Will media reporting of the writedown of Credit Suisse's AT1 bonds mention the 7% CET1 trigger at end of Mar?
6
130Ṁ418
resolved Apr 1
Resolved
NO

Currently, mainstream media reporting of the writedown of Credit Suisse AT1 bonds seems to be missing an extremely important fact about how the bonds are structured - they are designed to be written down before equity, they have a trigger to be zeroed if the capital ratio (CET1) falls below 7%. So they were written down as they were designed; it was not Swiss regulators imposing arbitrary losses on bondholders.

Resolution

At the end of March, I will google for "credit suisse bonds" and read the top result that is related to the writedown of the AT1 bonds. Resolves YES if it mentions the 7% CET1 trigger at all, and NO if it doesn't.

Background

Matt Levine https://www.bloomberg.com/opinion/articles/2023-03-20/ubs-got-credit-suisse-for-almost-nothing explains well how Credit Suisse's AT1 bonds work:

If the bank’s common equity tier 1 capital ratio — a measure of its regulatory capital — falls below 7%, then the AT1 is written down to zero: It never needs to be paid back; it just goes away completely.

investors seem to think that AT1s are senior to equity, and that the common stock needs to go to zero before the AT1s suffer any losses. But this is not quite right. You can tell because the whole point of the AT1s is that they go to zero if the common equity tier 1 capital ratio falls below 7%.
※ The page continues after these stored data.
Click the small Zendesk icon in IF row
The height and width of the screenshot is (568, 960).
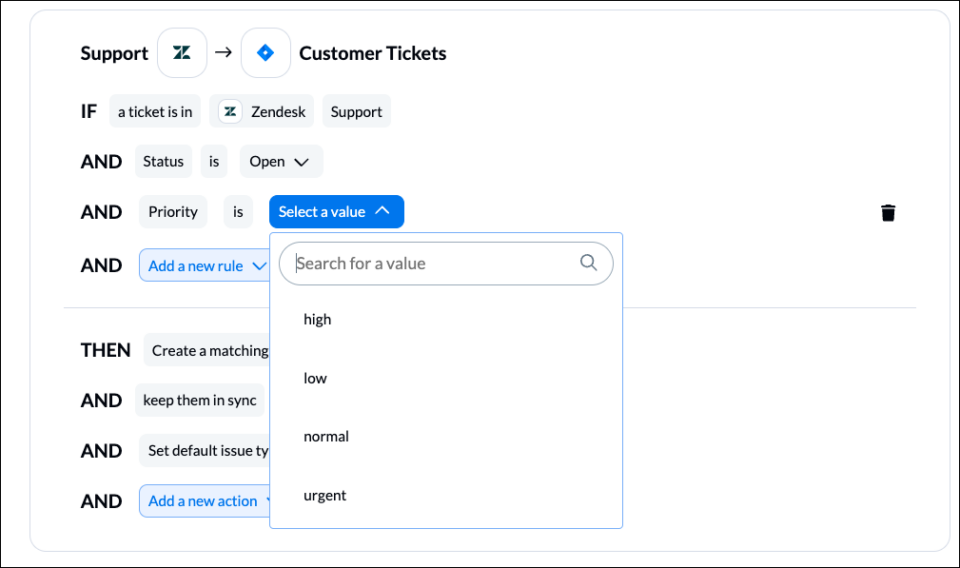230,111
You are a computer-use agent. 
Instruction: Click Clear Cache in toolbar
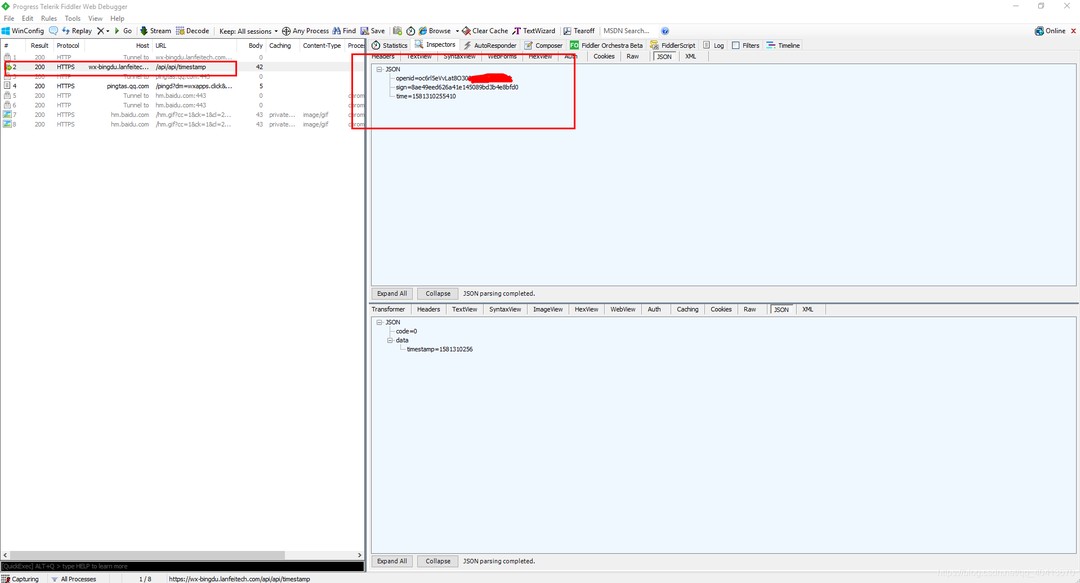484,31
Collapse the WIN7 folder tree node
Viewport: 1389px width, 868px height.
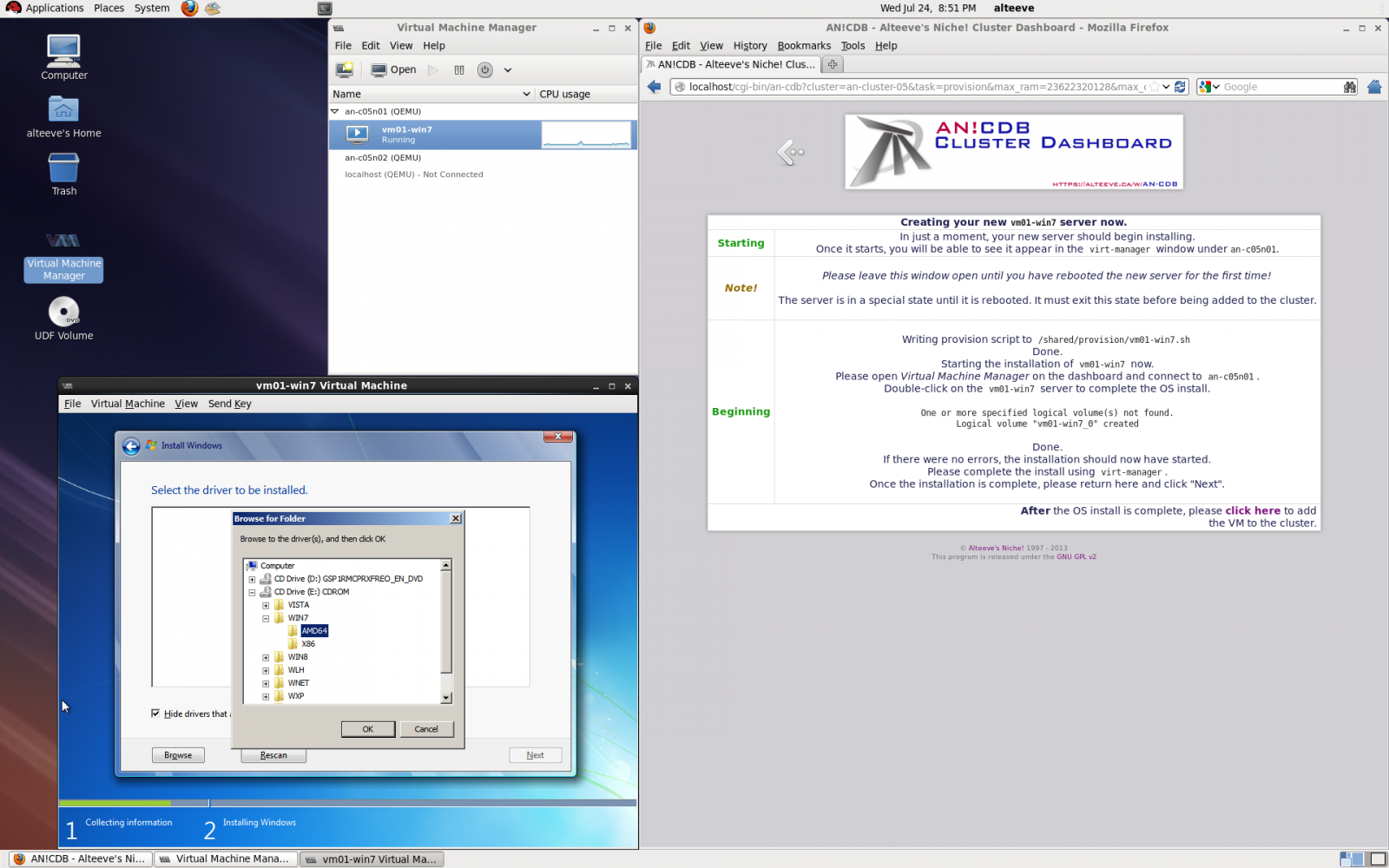click(x=266, y=619)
This, again, is very explicitly the whole thing that the AT1 is supposed to do, this is its main function, this is the AT1 working exactly as advertised. But notice that in this simple example the bank has $950 million of assets, $850 million of liabilities and $100 million of shareholders’ equity. This means that the common stock still has value. The common shareholders still own shares worth $100 million, even as the AT1s are now permanently worth zero.

On the other hand, if I google for "credit suisse bonds" right now the first result is https://www.cnbc.com/2023/03/20/17-billion-of-credit-suisse-bonds-worthless-following-ubs-takeover.html which says

The move has angered Credit Suisse AT1 bondholders as their investments have seemingly been lost, while shareholders will receive payouts as part of the takeover. Usually, equity investments would be classed as secondary to AT1 bonds.

Therefore, the decision “can be interpreted as an effective subordination of AT1 bondholders to shareholders,” Goldman Sachs’ credit strategists said in a research note published Sunday.

Almost all media reporting I've seen is like this - it doesn't mention the 7% CET1 trigger at all, that the AT1 bonds are designed to work like this.